The college's third chief executive, Brown has strong connections with Africa. In 1978, having graduated in physics, he went to Kenya to teach maths. "At the time I hadn't made the connection between the segregationist situation in the southern states and my desire to go there. I understood later," he explains. Before he set off for Kenya, he looked for a book to learn Swahili. "I walked till I reached a bookshop in Harlem called Revolutionary Books. Being white, with a very noticeable southern accent, I was scared stiff. But the man was very friendly." Brown went on to play drums in a gospel choir in Kenya and in Gainesville.
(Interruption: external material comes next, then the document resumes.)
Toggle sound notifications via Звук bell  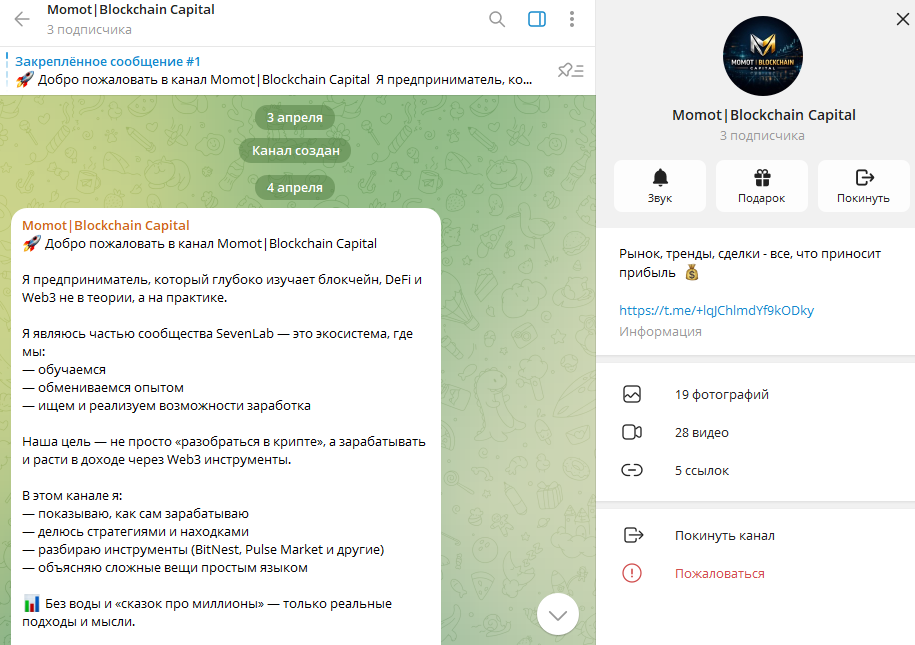660,186
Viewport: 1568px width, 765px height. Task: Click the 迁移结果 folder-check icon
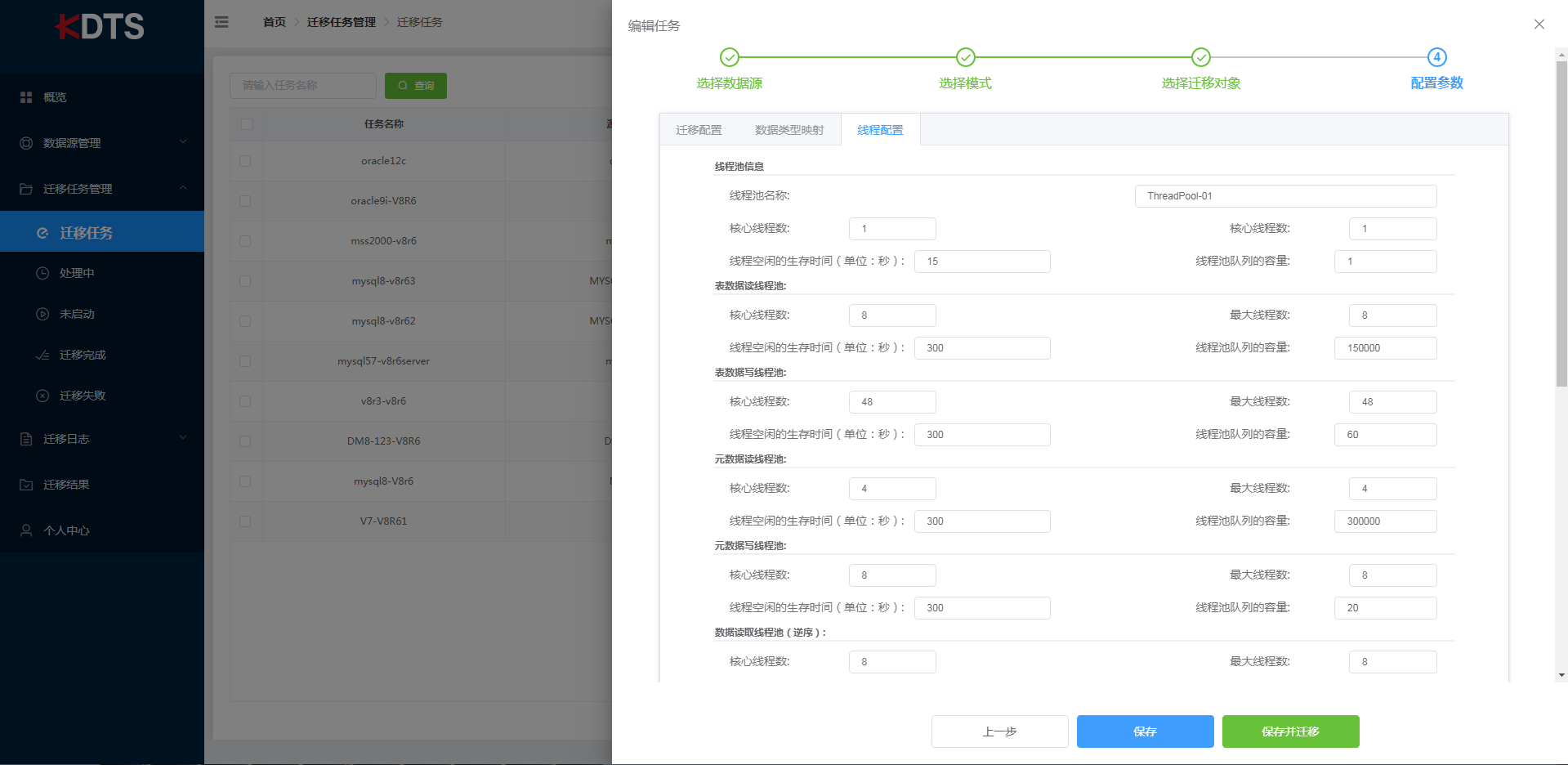tap(26, 485)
Every year Berklee College presents honorary doctorates to musicians from outside the college. In 2010 Angélique Kidjo, of Benin, received this award "for her exemplary work for Africa", Brown explains. The college operates a talent-spotting scheme there that enabled the guitarist Lionel Loueke, among others, to obtain a contract with Blue Note and team up with trumpeter Terence Blanchard.